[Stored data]

________________________

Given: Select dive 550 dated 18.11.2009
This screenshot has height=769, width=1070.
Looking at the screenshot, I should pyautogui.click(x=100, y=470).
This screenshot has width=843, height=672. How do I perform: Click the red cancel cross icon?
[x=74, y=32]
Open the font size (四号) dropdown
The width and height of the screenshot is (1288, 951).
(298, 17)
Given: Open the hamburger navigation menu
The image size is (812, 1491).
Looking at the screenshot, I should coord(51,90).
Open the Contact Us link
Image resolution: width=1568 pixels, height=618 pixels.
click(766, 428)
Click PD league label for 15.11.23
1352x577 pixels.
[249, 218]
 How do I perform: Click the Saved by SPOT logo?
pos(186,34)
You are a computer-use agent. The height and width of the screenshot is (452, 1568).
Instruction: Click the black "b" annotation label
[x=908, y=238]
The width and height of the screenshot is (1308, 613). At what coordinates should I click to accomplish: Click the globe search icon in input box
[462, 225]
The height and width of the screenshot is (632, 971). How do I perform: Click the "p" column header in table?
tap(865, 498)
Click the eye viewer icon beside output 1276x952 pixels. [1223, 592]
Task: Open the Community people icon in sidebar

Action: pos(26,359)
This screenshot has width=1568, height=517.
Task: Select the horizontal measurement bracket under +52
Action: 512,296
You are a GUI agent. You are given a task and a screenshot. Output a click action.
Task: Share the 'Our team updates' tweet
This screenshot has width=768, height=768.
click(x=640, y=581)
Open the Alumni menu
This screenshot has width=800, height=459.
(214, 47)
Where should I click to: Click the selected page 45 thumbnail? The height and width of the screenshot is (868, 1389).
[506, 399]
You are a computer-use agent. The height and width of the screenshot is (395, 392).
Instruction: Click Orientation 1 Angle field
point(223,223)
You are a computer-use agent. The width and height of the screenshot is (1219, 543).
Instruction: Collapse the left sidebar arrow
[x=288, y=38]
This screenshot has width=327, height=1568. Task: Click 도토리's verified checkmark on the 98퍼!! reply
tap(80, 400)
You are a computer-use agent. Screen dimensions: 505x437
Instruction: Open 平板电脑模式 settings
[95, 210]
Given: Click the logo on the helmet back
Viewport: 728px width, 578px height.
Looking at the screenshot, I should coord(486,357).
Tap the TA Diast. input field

________________________

=== DESCRIPTION OF THE TASK ===
Each line of the data that holds the word "computer" should be copied.

=== TASK SOLUTION ===
You are a computer-use agent. The height and width of the screenshot is (452, 1568).
You are a computer-use agent. The height and width of the screenshot is (395, 392).
You are a computer-use agent. The width and height of the screenshot is (1219, 543).
You are a computer-use agent. Screen dimensions: 505x437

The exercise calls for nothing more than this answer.